┌──

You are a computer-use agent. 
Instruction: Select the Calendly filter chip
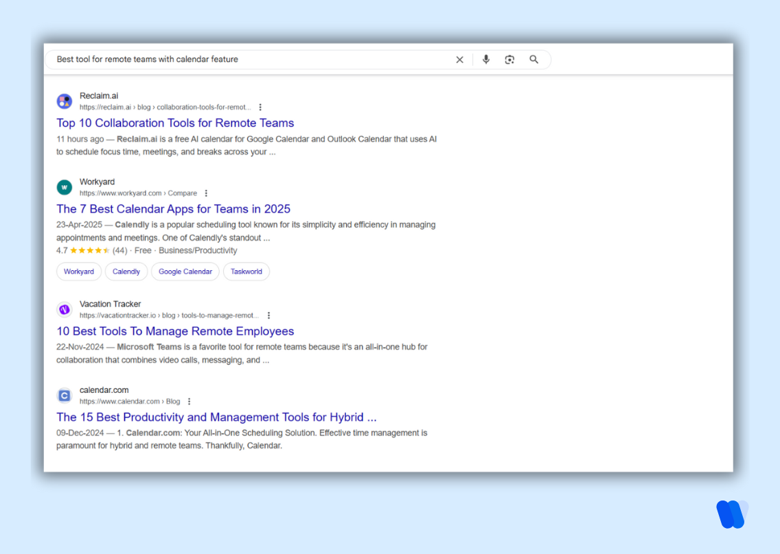tap(126, 272)
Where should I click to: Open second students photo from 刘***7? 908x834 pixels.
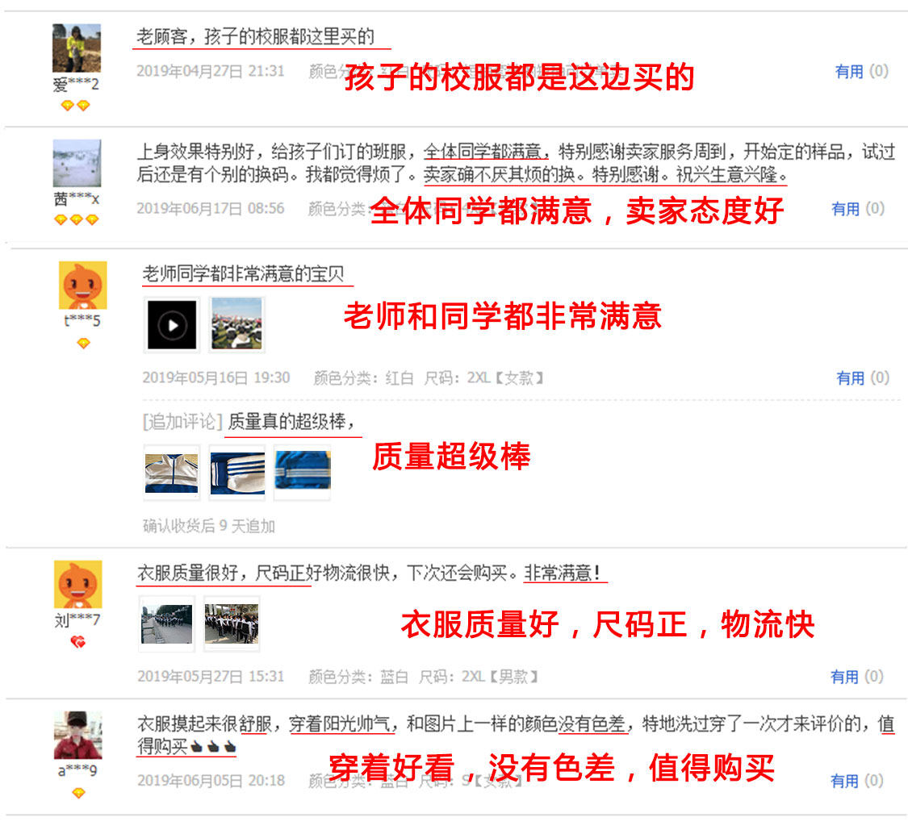[x=232, y=624]
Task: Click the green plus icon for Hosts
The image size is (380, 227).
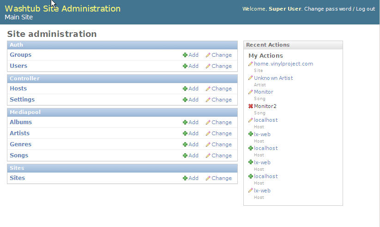Action: [185, 89]
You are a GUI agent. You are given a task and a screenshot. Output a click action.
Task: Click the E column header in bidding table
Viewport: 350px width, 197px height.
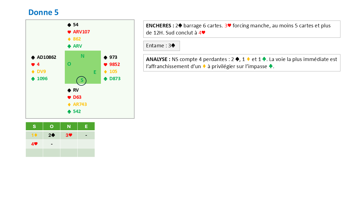pos(86,126)
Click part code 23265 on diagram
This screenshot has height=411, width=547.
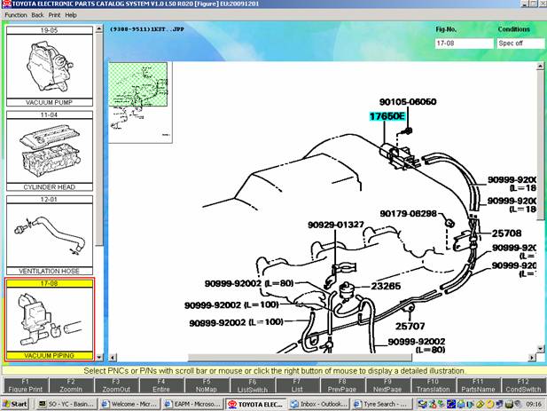point(385,287)
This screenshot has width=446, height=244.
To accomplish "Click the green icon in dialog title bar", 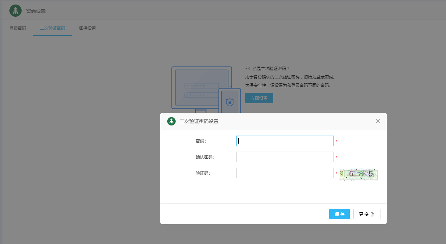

└──

TASK PROMPT: With pictures omitted, restate exactly every line from the one containing "Click part code 23265 on diagram" through the last line of the material, inclusive.

ANSWER TO THE PROBLEM:
Click part code 23265 on diagram
This screenshot has height=411, width=547.
point(385,287)
This screenshot has width=446, height=244.
To accomplish "Click the green icon in dialog title bar", 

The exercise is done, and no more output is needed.